I get along with FI’s parents but I would not take kindly to the suggestion that our relationship (mine and FI’s) is reliant on another set of relationships – mine with his parents or his with my parents.  I think it is important to be able to get along and not totally dread spending time with them but he can’t expect you to have the same relationship as his sister in law has with his mom.  It’s not realistic and it’s not fair.  Good luck – it sounds like a tough situation and I hope it works out smoothly!

Post # 11
Member
2463 posts
Buzzing bee
  • Wedding: August 2010

family is really important to me and fi. we live close to his parents, and since way before we were engaged, we see them about once a week, usually on sunday nights when my fi cooks dinner for them at their house. i’ve never talked on the phone with his parents except quick logistical calls, but we have an easy relationship now. it wasn’t always like that, and sometimes i get really annoyed at how much small talk there is and how many things i’d rather be doing, but it is really important to my fi’s relationship with his parents that they see me as part of the family and as adding to their family.

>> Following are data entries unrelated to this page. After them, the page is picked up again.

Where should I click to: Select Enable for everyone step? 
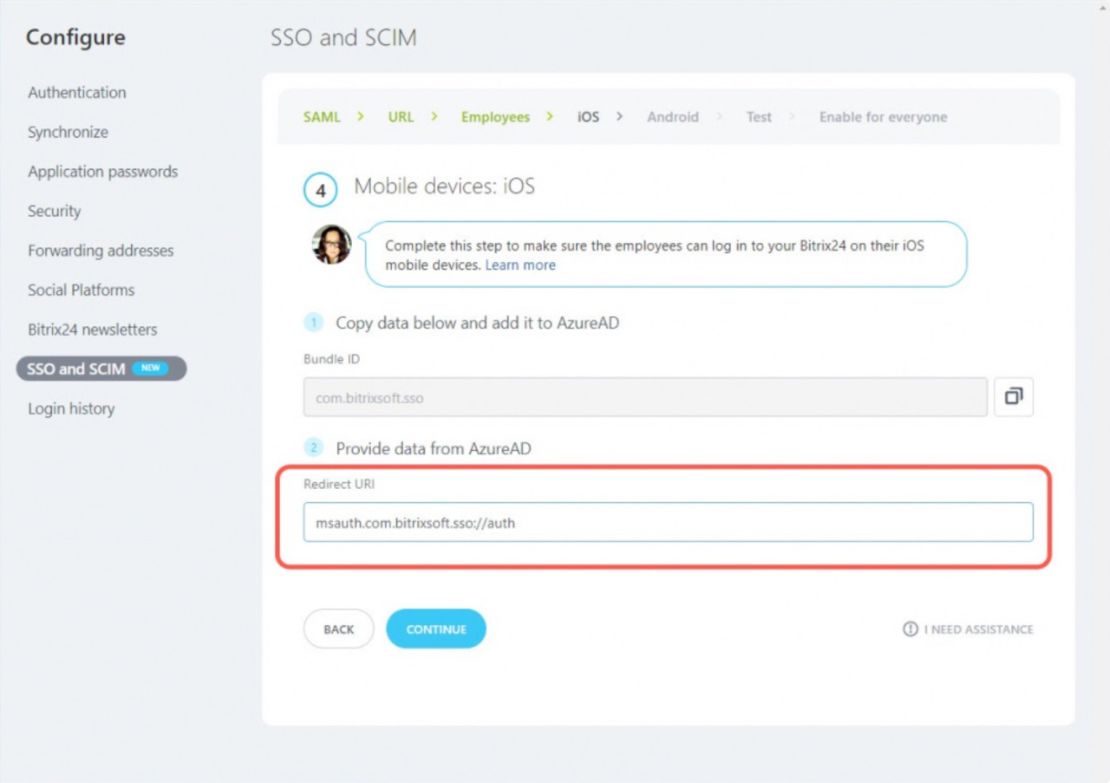883,117
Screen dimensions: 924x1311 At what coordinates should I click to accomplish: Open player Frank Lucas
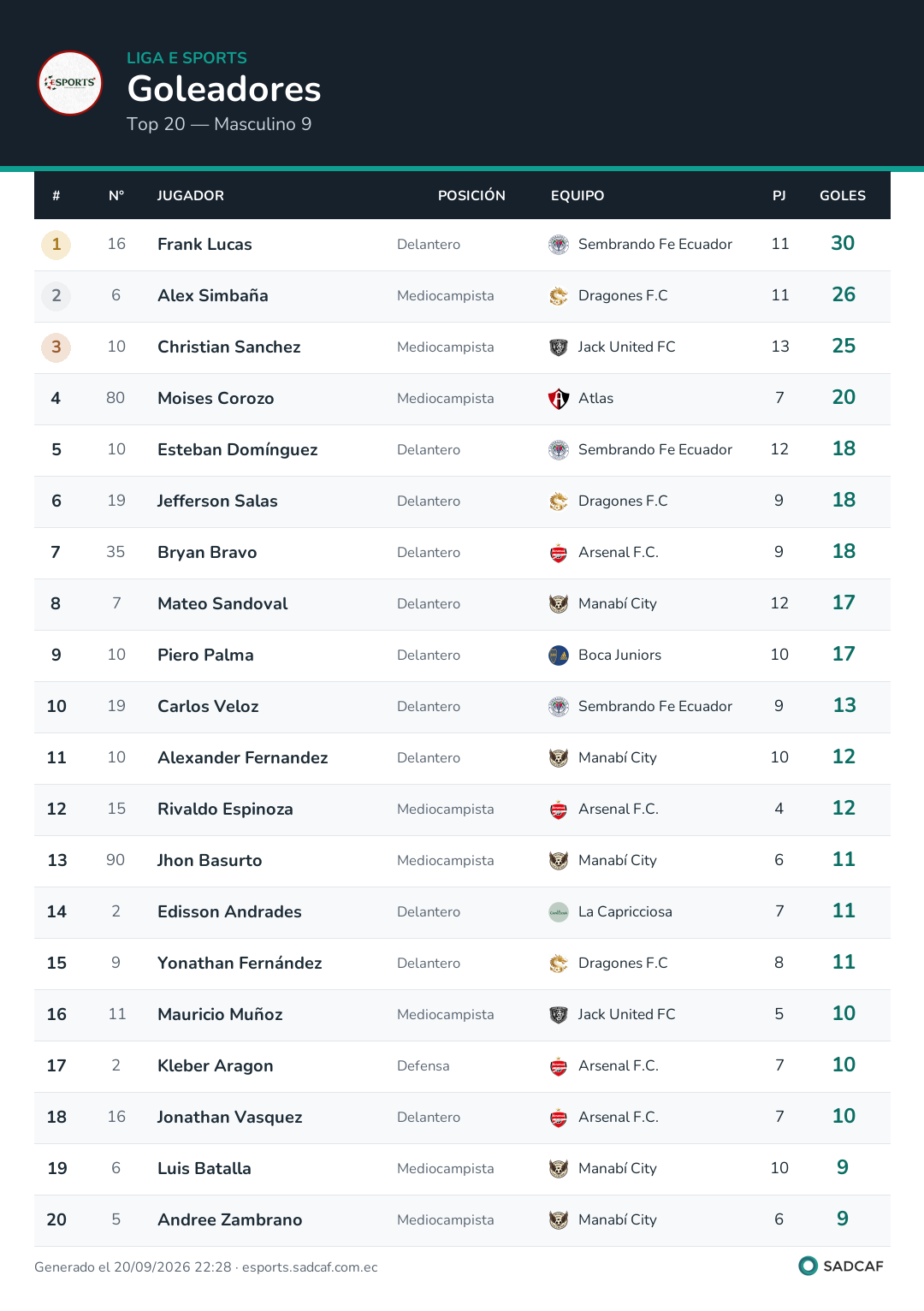pyautogui.click(x=204, y=245)
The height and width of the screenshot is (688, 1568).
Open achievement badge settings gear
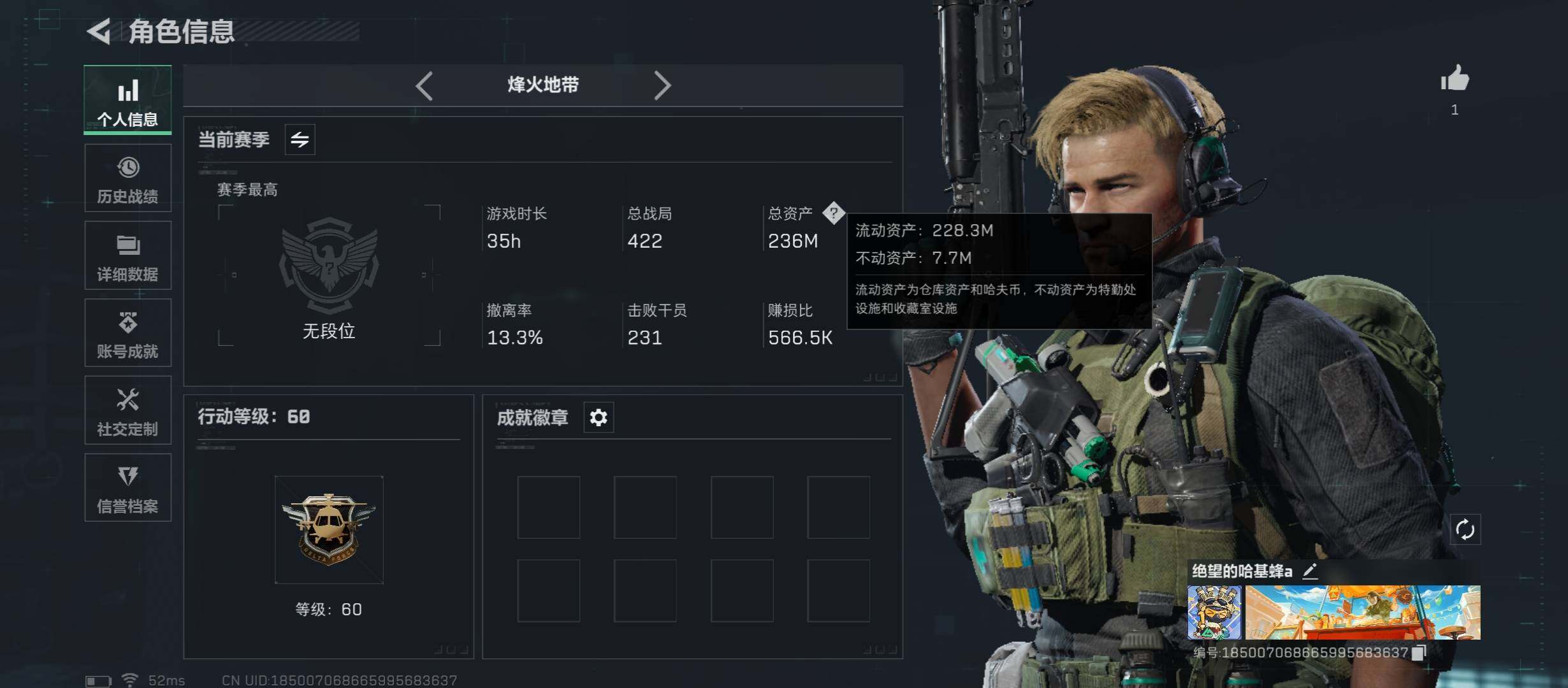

my point is, he sounds like he’s being a little extreme–obviously a relationship is a 2-way street and you can’t do all the “work” on your own–but are you sure he isn’t just asking you to make more of an effort? if you’re so sure from the beginning that there’s never going to be a relationship, there is never going to be a relationship. and if you are so much a part of fi’s life that you are going to be getting married, and there is no relationship between you and his parents, then that will strain his relationship with his parents and they won’t accept you, and that could cause him to second guess you if he’s close to them (i realized after a failed relationship that fi being close to my parents was really important to me, for example, because i’m really close to them). you don’t have to be best friends right off the bat, it takes time to build trust and fondness, but in my experience, the more you put in to a relationship, the more comes out of it (not always true–i’ve had some really toxic friends–but in the relationships that have mattered to me in the long term…)

(also, sorry if this sounds super judgy! this is totally based off what i’ve learned from becoming part of fi’s family, and from how i’ve seen my parents feel hurt when they don’t think my sil tries with them–which is a whole different story…)

Post # 13
Member
1080 posts
Bumble bee
  • Wedding: March 2010

ok how about you talk to your Fiance and let him know that it is unrealistic for you to hang out with his parents and be BFFs but you are willing to make some effort. Ask him to arrange for his parents to come over one day for dinner and you and he can entertain them TOGETHER. Or just suggest that you guys do something togehter.

I just have an issue with this whole thing though because you are not engaged to your Boyfriend or Best Friend yet (officially) if it was me I would be saying until I have a ring not much more effort being put out there……but I can also be kinda a b

Post # 14
Member
2463 posts
Buzzing bee
  • Wedding: August 2010

oh, compromise on his part too definitely needs to be there.

also, i edited my post before because i realized im sounding totally judgy! every relationship is obviously different. i think i feel so strongly about my role in fi’s relationship with his parents after we went through a health scare last year (before we were engaged)–my fi’s dad was in the hospital for a couple weeks, and fi really just wanted to go into denial and avoid it, but it was my “job” to push him to be there and help take care of the family…if i was writing this before that experience, i don’t know if i’d feel so strongly

Post # 15
Member
139 posts
Blushing bee
  • Wedding: June 2010

In a perfect world everyone would have great relationships with their in-laws. This is not a perfect world 😉 You simply can’t force two people to have a good relationship. You don’t get to pick your in-laws so there is no guarrentte that you will get along. Also, it just takes time for a relationship to grow. Your Future Sister-In-Law has known them for eight years. It isn’t fair for the two of you to be compared.

The topic ‘Engagement hinges on me being BFF with his parents… what?’ is closed to new replies.